Exercise: Only the pictures are to be left out; the listing itself is repeated exactly.
*** Information ***
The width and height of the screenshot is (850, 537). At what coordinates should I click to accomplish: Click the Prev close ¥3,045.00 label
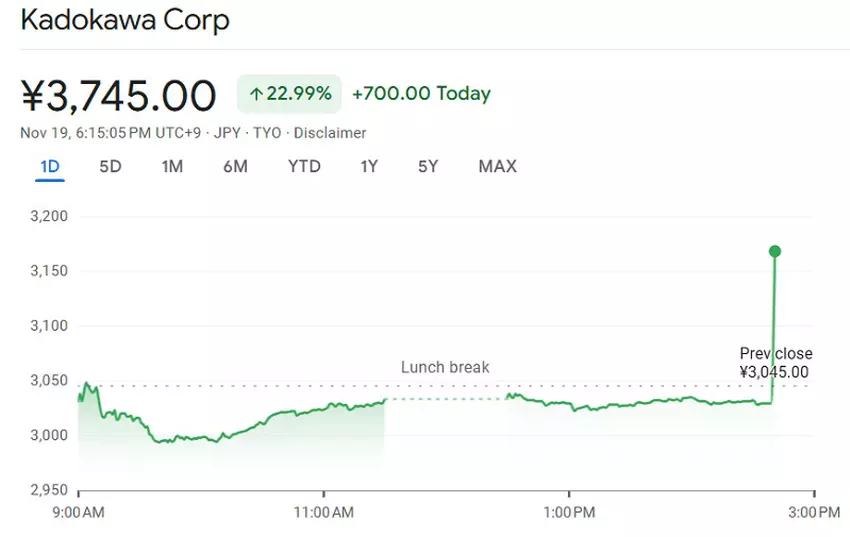[775, 363]
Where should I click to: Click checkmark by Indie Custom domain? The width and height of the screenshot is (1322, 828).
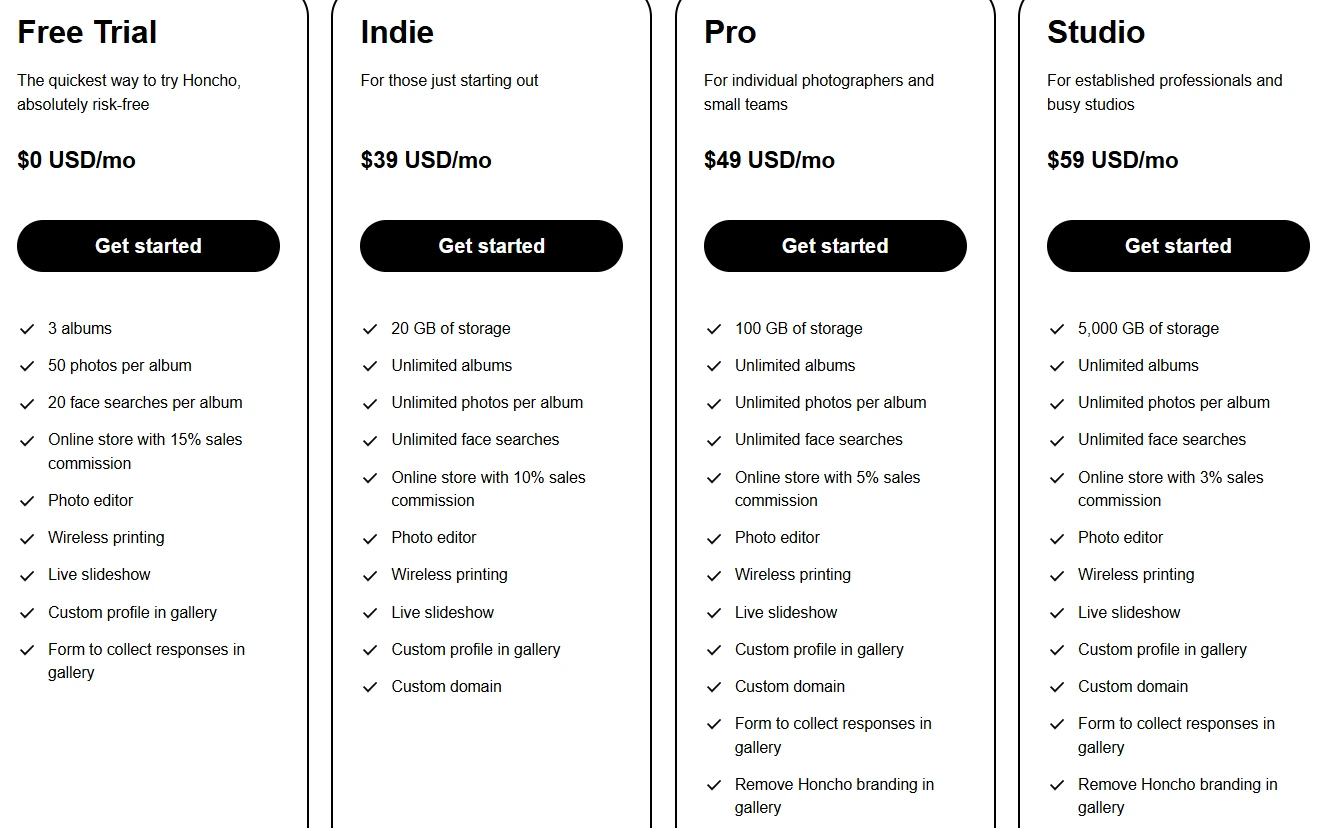tap(370, 687)
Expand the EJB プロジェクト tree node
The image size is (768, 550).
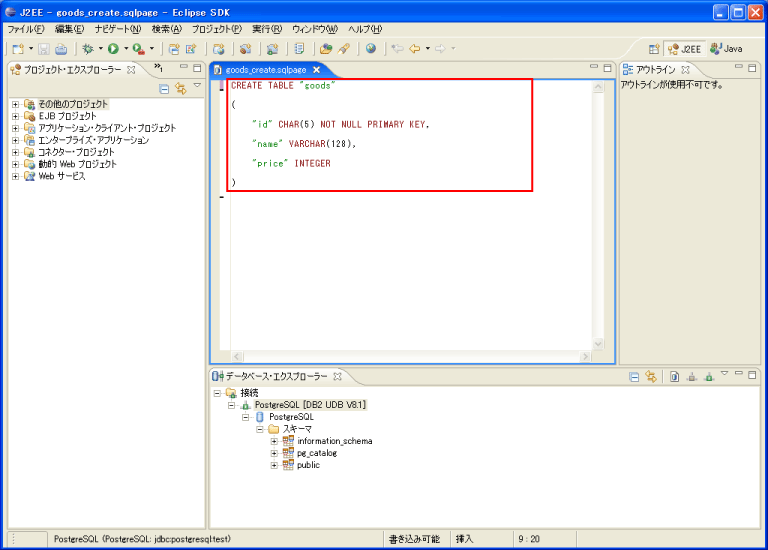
*** End of Information ***
Answer area:
The width and height of the screenshot is (850, 537). At what coordinates should I click to accomplish: Click the Prev close ¥3,045.00 label
[775, 363]
Where should I click to: Click checkmark by Indie Custom domain? The width and height of the screenshot is (1322, 828).
tap(370, 687)
Expand the EJB プロジェクト tree node
The image size is (768, 550).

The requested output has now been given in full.